• **Enunciado da tarefa**: Segundo a página, qual organização convidou José Carlos para ir à Casa de América?

• **Página**:
Raffaella Bortolotto - A Gazeta da Casa, Ano IV, Junho de 2011
Barba e cabelos brancos, olhar agudo detrás dos óculos espessos, roupa folgada e sapatos curtidos, desses que vêm de longe. Assim José Carlos chega à Casa de América na tarde do 28 de abril, convidado pela organização Survival Internacional España. Ele veio para compartilhar conosco sua experiência de quase quarenta anos com os povos indígenas da Amazônia. No bate-papo, entre uma imagem e outra do seu documentário, José Carlos nos confesa que se considera um “trabalhador audiovisual”, fala na importância do testemunho gráfico, pois ele acha que hoje em dia sem foto não há notícia. Conta-nos que a sua primeira viagem foi em 1973, sendo o primeiro forâneo em se aproximar dos indígenas isolados, os que vivem sem contato com o exterior, os mais vulneráveis de toda a Amazônia. “Apresentaram-se três pessoas”, fala, “a comunicação era por mîmica. Depois, chegou um grupo de oitenta ou noventa homens. Nem posso negar ter tido receio, mas foi um medo que passou logo.”

• **Dados apresentados**:
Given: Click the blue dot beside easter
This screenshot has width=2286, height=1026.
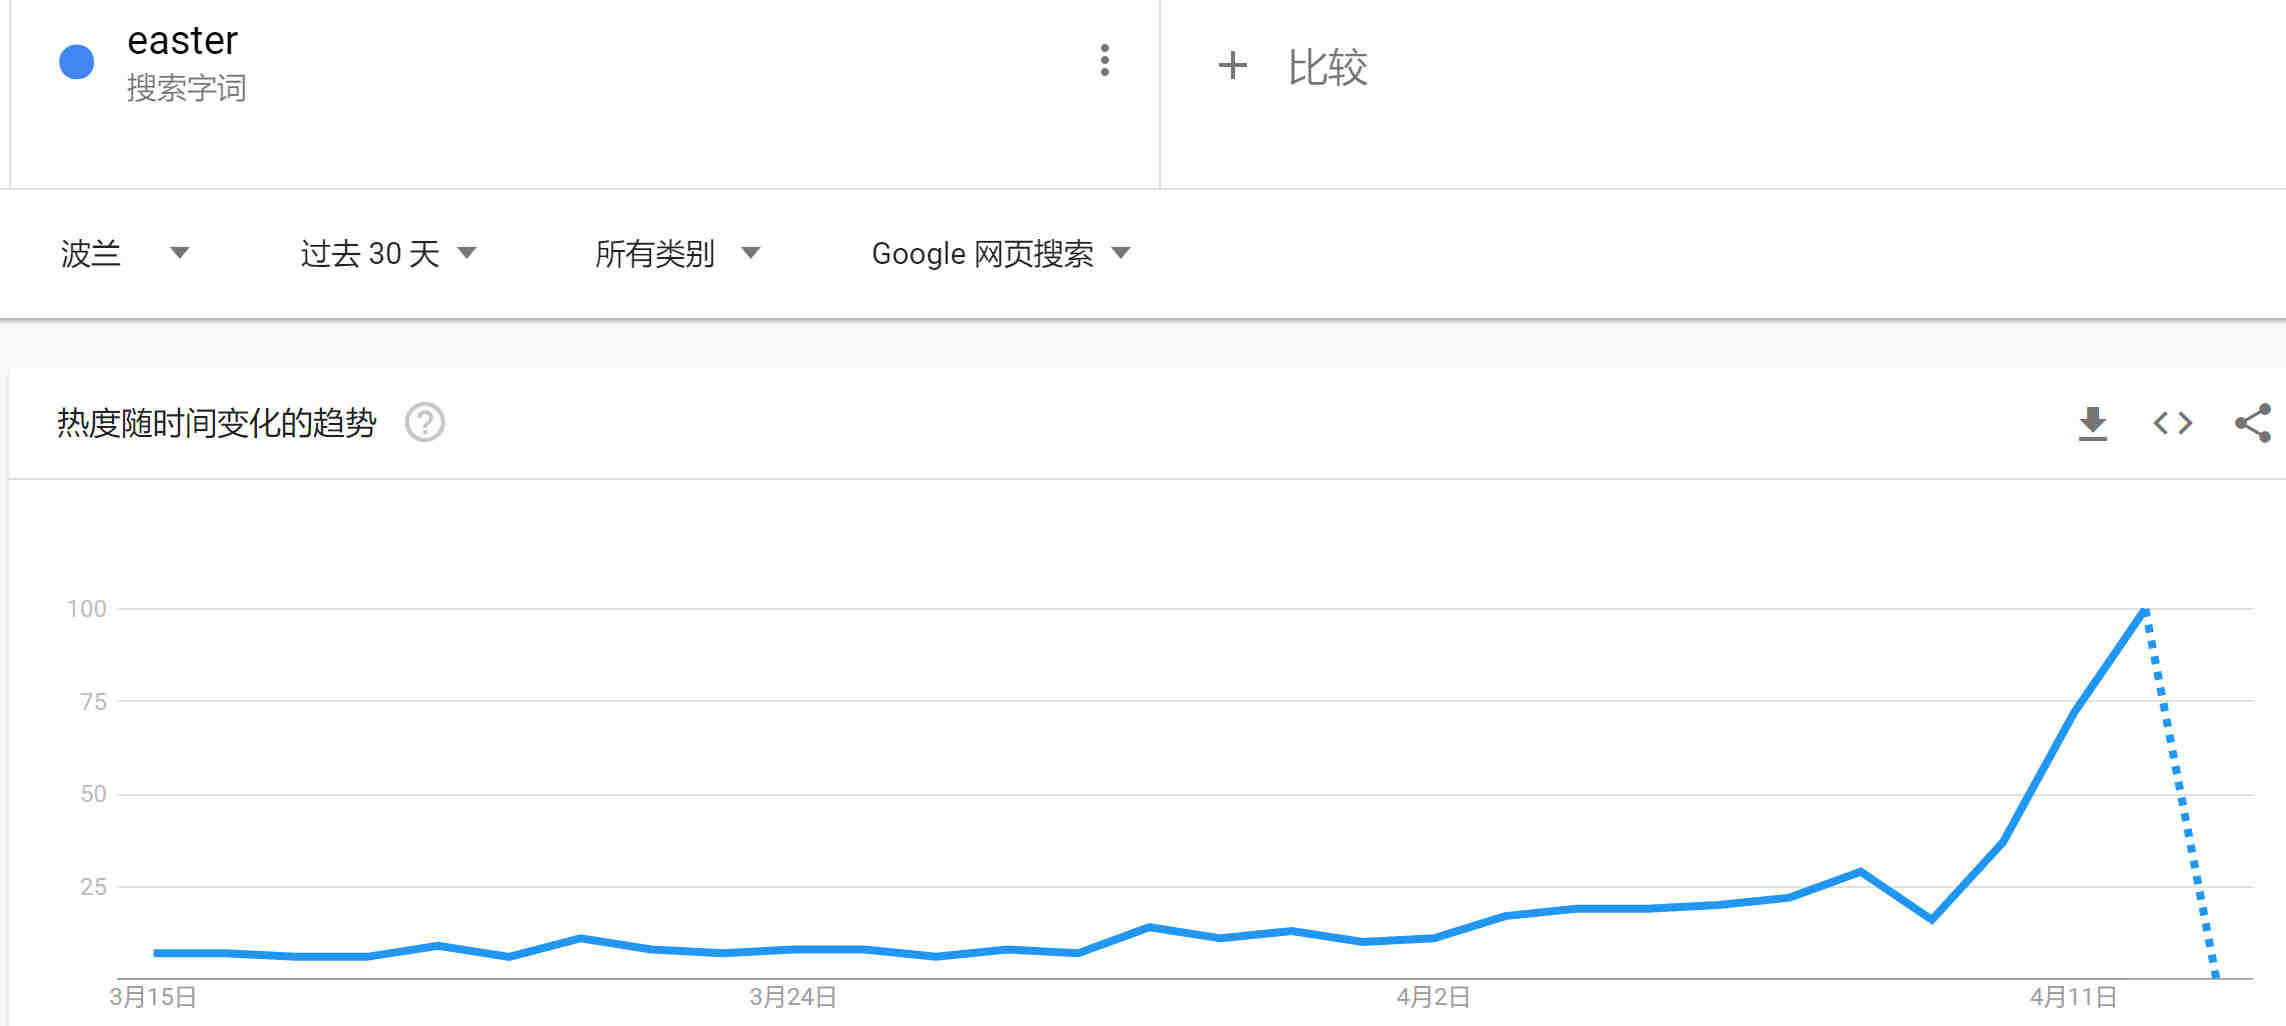Looking at the screenshot, I should pyautogui.click(x=77, y=62).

• **Resposta completa**: A Survival Internacional España.